The Rubinius data structures are fixed in size once allocated; therefore, Array uses (points to from a field) an ancillary data structure Tuple to contain the actual array, and String uses an ancillary data structure ByteArray to contain the actual characters. By exchanging the ancillary data structure for a different-sized one, the Array/String can change its size and still stay the same object.
Source Files
The basic object model is defined in include/rubinius.h. All other C files are in @shotgun/lib@, a prefix which will be elided in the rest of this.
archive.c contains code to manage ZIP archives. ZIP archives are used by Rubinius to keep compiled Ruby code in .rba files, ZIP archives composed of .rbc files.
The following files define basic Ruby data types:
- array.c (Array)
- bignum.c (Bignum). This makes use of libtommath
- bytearray.c (ByteArray, see above)
- class.c (Class)
- io.c (IO)
- module.c (Module)
- object.c (Object)
- regexp.c (Regexp)
- string.c (String)
- symbol.c (Symbol)
- tuple.c (Tuple, see above)
auto.c contains code that sets up all the basic classes.
The classes for these basic Ruby data types are kept in state->global. This is set up in bootstrap.c.
The actual CPU code is in @cpu.c@, which makes use of cpu_instructions.c and cpu_primitives.c Most of the code there is generated by instructions.rb and @primitives.rb@, which generate the .gen files. machine.c contains ancillary code for stacktracing etc., and rubinius.c contains various glue.
cpu_marshal.c contains code for writing Rubinius objects to .rbc files and reading them back in. This format is different from MRI marshaling.
Some classes are used internally by Rubinius to represent methods and their activation records:
- metaclass.c, methctx.c, methtbl.c, var_table.c
grammar.y and friends are the Ruby parser.
@heap.c@, object_memory.c and state.c are the basis for memory management, see below.
Garbage Collection
Garbage Collection is central to the workings of a VM for a modern language like Ruby. Ruby does not provide a way for objects to be deleted; instead, they are just dropped on the virtual floor when no longer being used (i.e., no live reference points to them any longer). The garbage collector mops through the VM now and then and makes sure those dead objects don't use up memory.
Rubinius GC occurs in two levels:
- baker.c: New objects start in the Baker (stop-and-copy) GC heap. When that is full, all live objects are copied to another Baker heap, and the old heap is set aside to be used as the new heap in the next Baker collection step.
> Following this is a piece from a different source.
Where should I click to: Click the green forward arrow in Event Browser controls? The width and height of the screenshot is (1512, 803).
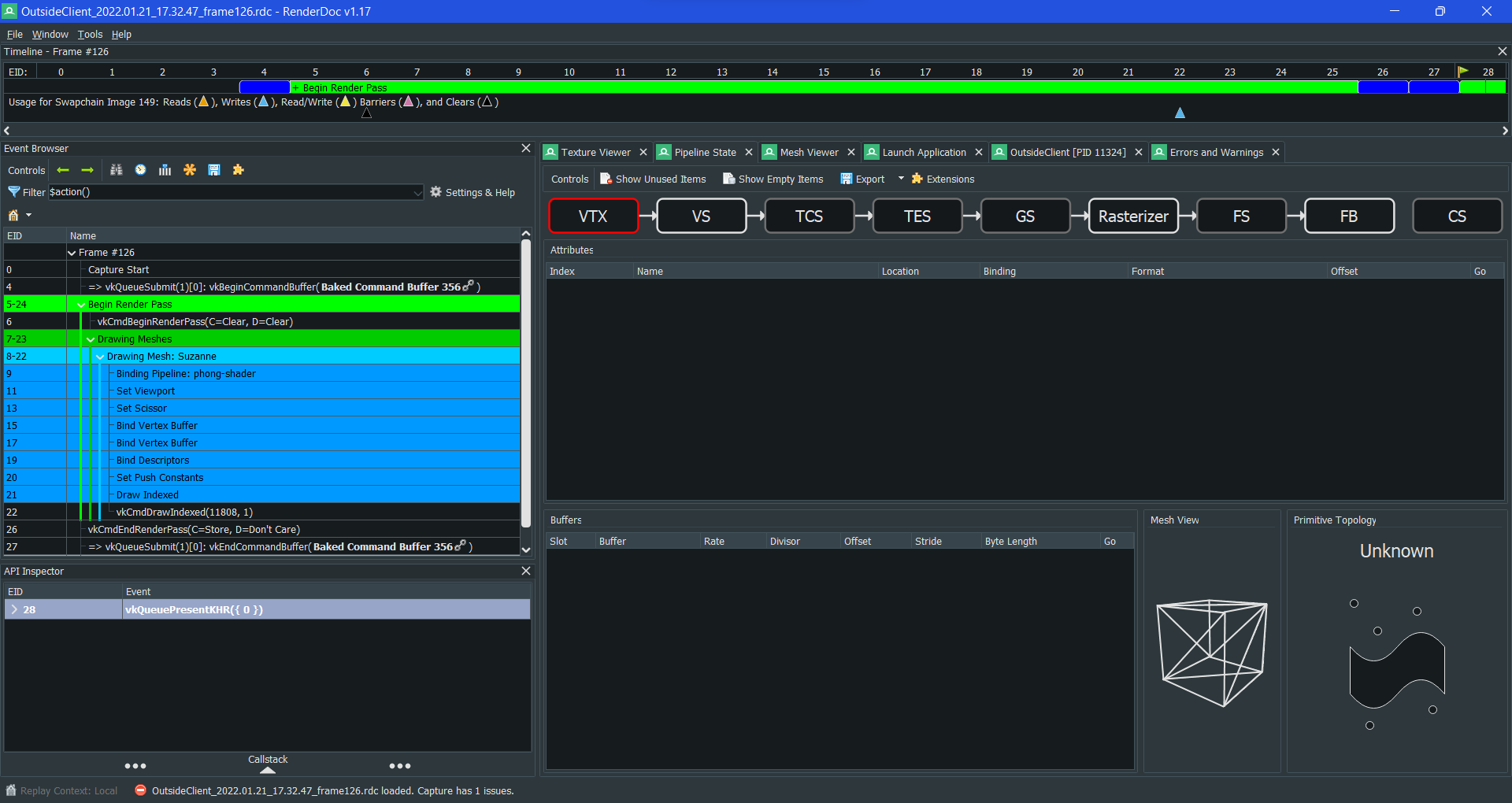pos(87,169)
To allow GC to wait until we are between two VM instructions (so that during execution of any single instruction, there is no need to think about objects relocated by this process), Baker allows allocation to spill over into the new heap. (As a result, the size of the Baker heap also currently limits the size of any object that can be allocated.)
- marksweep.c: After a few (currently 16) rounds of surviving stop-and-copy, objects are tenured into a separate space for mature objects. This is still being garbage collected, but only using a mark-and-sweep algorithm (i.e., not the entire heap is copied each time). Mark-and-sweep space is allocated in *chunks*, so there are multiple mark-and-sweep areas.
To ensure that objects in the Baker heap that are only pointed to from the mark-and-sweep heap are noticed to be alive, a remembered list is kept. This is updated in a so-called write barrier that makes sure fields in the mark-and-sweep heap that are written with new values from the Baker heap also make it into the remembered list.